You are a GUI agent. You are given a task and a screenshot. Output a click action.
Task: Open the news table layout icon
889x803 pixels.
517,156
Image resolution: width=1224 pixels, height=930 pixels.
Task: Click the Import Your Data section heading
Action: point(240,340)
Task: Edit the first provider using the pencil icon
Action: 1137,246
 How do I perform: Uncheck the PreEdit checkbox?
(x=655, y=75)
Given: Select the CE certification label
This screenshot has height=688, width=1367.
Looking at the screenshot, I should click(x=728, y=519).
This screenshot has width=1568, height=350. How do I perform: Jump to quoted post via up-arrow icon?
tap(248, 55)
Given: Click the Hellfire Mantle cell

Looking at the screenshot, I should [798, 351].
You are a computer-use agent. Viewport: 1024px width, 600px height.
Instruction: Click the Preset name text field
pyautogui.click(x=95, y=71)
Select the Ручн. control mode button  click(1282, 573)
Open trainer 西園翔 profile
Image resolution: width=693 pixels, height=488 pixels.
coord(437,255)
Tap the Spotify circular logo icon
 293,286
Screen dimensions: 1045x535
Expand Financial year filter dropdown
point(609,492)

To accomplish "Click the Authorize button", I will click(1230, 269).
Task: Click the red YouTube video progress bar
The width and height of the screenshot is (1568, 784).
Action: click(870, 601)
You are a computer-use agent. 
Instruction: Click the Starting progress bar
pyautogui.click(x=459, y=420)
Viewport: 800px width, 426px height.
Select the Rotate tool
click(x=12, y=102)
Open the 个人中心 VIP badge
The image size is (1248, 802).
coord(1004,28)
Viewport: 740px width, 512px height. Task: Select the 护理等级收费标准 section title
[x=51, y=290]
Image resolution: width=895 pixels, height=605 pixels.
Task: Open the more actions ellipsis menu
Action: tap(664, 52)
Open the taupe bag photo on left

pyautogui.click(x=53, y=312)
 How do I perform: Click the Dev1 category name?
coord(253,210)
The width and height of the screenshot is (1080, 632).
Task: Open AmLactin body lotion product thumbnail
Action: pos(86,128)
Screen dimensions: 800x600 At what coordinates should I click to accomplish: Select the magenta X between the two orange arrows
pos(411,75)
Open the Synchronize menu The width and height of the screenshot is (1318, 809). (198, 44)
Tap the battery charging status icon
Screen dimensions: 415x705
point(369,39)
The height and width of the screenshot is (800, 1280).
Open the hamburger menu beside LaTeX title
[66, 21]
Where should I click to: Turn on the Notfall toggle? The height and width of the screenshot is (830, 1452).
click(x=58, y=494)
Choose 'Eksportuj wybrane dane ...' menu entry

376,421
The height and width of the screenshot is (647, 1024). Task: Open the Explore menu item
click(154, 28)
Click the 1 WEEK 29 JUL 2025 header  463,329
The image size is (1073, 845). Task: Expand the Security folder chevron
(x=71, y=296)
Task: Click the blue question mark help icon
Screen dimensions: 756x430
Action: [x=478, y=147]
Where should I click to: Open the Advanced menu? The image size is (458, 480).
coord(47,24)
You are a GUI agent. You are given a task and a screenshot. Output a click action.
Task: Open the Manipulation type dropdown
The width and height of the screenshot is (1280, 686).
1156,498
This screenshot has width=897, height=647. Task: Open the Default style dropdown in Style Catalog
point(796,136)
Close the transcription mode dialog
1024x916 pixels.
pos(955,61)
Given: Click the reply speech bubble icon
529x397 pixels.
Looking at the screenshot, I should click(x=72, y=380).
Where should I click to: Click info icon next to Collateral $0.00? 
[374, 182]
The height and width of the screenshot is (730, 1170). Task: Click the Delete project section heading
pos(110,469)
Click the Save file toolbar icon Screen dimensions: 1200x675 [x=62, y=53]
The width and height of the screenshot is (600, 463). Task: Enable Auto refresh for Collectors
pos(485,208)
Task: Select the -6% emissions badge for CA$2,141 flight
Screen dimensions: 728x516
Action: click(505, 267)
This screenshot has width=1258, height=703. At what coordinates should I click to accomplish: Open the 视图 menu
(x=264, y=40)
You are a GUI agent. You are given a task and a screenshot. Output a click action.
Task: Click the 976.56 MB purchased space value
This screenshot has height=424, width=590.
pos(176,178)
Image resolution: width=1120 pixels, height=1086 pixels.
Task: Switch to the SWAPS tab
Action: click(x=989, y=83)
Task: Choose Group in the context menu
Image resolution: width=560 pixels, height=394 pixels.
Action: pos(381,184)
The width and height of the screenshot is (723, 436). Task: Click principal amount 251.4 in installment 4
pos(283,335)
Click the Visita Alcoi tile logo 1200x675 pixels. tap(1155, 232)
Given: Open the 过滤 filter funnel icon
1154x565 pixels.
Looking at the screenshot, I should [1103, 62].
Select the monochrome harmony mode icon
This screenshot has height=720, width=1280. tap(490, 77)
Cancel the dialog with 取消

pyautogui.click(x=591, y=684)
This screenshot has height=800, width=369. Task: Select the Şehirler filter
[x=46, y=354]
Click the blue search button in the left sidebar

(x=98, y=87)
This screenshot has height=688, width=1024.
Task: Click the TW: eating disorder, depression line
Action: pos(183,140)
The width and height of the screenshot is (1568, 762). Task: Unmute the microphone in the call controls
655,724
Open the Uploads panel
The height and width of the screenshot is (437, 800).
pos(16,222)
☆ ☆ ☆ ☆
- [Exercise] Work through the records above and count the lines that hold the string "badge". Please give only that figure.

- [Written response] 2